Wednesday, February 28, 2024 11:02PM

One of the things that made national news a little while ago now is the national outage of the AT&T mobile network. You can read about it from a journalists/editor’s perspective here: AT&T National Outage on AP News

My First Guess

My first guess when it came to the outage, was some sort of ransomware attack for three main reasons:

  1. How suddenly the outage started happening and how slowly it propagated through the network.
  2. The company seemed to not say what caused it or even their suspicions earlier on in the news run.
  3. Ransomware attacks seem to be happening more and more these days.

It seems that I was wrong as of now, because AT&T is now reporting in the media that it was due to someone running an incorrect operation during a network expansion programming.

What does that mean?

So if AT&T had new towers setup hardware-wise, then sometimes scripts or programs have to be run to hook them into the network on a programmatic level. And running proper script and/or program would have been the ‘correct’ operation.

Now imagine that in the same folder of those scripts or programs, there’s an option to run one which deactivates existing towers on the network instead of signing in new ones. That would be an ‘incorrect’ operation.

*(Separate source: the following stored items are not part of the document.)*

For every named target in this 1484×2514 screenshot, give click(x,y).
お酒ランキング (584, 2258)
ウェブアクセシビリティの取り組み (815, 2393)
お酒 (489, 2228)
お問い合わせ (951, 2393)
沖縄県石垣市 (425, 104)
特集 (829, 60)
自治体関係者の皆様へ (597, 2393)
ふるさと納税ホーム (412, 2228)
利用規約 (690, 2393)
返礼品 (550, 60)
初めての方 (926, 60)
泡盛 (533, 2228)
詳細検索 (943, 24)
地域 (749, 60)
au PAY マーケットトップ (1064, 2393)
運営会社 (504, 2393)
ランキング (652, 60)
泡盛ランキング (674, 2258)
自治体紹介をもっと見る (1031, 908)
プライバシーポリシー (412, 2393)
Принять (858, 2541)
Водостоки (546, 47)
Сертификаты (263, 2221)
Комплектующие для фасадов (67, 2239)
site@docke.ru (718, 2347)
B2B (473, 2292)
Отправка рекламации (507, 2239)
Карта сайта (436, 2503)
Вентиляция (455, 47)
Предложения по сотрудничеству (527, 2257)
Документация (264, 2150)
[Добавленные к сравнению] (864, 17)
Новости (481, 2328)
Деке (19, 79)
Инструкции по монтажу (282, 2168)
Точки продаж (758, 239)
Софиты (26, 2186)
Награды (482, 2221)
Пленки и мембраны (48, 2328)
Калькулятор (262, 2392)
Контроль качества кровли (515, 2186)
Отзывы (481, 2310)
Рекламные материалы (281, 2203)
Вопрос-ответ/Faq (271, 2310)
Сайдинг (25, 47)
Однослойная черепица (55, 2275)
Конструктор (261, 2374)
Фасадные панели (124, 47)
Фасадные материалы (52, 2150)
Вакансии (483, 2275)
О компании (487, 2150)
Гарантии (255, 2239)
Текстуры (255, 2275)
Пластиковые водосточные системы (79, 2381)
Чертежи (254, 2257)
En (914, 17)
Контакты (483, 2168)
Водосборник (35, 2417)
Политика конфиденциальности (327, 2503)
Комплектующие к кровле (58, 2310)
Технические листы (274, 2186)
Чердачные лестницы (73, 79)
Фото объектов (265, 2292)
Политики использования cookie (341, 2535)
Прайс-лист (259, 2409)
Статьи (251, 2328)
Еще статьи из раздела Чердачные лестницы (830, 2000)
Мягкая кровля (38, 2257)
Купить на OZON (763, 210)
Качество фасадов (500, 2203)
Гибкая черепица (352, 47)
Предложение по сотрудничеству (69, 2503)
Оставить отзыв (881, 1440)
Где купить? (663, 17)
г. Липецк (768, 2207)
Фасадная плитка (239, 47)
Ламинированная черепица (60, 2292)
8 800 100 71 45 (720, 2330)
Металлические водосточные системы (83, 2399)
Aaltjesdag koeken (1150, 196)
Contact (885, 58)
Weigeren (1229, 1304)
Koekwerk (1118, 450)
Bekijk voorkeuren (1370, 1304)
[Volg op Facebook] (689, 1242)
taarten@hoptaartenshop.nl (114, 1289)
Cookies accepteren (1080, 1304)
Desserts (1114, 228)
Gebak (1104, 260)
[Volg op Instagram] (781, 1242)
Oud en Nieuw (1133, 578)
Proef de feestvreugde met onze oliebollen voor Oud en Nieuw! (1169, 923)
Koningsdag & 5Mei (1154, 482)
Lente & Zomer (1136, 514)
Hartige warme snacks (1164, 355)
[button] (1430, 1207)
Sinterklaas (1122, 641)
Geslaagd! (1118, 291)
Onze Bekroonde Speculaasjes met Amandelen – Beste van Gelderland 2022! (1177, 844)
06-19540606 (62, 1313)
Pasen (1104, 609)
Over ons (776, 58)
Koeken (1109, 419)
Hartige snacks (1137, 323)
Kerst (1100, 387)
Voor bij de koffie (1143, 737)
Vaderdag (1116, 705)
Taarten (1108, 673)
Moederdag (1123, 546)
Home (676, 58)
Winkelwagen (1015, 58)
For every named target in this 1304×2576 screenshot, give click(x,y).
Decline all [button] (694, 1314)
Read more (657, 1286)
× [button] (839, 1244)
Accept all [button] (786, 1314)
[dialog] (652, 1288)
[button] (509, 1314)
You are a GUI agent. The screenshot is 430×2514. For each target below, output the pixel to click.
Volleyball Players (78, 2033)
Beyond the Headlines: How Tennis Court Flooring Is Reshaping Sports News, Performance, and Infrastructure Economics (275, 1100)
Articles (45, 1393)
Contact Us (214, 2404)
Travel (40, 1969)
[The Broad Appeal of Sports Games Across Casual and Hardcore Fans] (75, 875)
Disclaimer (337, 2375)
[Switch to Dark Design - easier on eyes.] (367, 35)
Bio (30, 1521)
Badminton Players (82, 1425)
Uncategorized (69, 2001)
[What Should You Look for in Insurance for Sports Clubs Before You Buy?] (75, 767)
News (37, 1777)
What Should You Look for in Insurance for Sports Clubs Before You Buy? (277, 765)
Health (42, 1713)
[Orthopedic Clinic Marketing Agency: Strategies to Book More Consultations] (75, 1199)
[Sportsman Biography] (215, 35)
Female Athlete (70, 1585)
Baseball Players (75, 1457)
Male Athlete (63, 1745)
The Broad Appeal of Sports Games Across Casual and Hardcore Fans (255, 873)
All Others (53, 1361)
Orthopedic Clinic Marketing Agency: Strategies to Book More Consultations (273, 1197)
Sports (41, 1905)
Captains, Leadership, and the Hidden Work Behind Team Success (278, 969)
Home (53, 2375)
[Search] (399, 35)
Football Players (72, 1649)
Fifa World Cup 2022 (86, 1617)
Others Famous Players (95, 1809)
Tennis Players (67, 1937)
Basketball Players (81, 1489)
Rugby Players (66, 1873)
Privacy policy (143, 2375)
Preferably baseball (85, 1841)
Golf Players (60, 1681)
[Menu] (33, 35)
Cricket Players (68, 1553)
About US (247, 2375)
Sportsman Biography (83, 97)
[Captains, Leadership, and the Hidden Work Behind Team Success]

Hardening against it in the future

In the future, infrastructure can be hardened to keep such a mistake from happening. Which will likely be one or a combination of the following:

  1. A sandbox environment - It is typically bad form to deploy new code in a production environment. Many companies deploy new programs or changes in a sandbox or development environment, so it doesn’t take down their production environment, which is what customers actually use.
  2. Isolating the processes from each other - It’s common sense to me that conflicting processes shouldn’t be in the same place. Hopefully there is a way to further isolate said processes from each other.
  3. Employee accountability and safety standards - If the issue happened due to an employee being too tired to run the right process or something, some safeguards can be placed to advise employees not to run potentially network-altering operations unless they’re well rested and in the right mind to do so.

Now with this being said, it will be hard to tell if AT&T actually implements any of these controls. Except for internal reports by employees or going another 25 years without a similar event, AT&T is free to keep any potential future mitigations secret. Unless our government calls for a hearing to force them to divulge said information.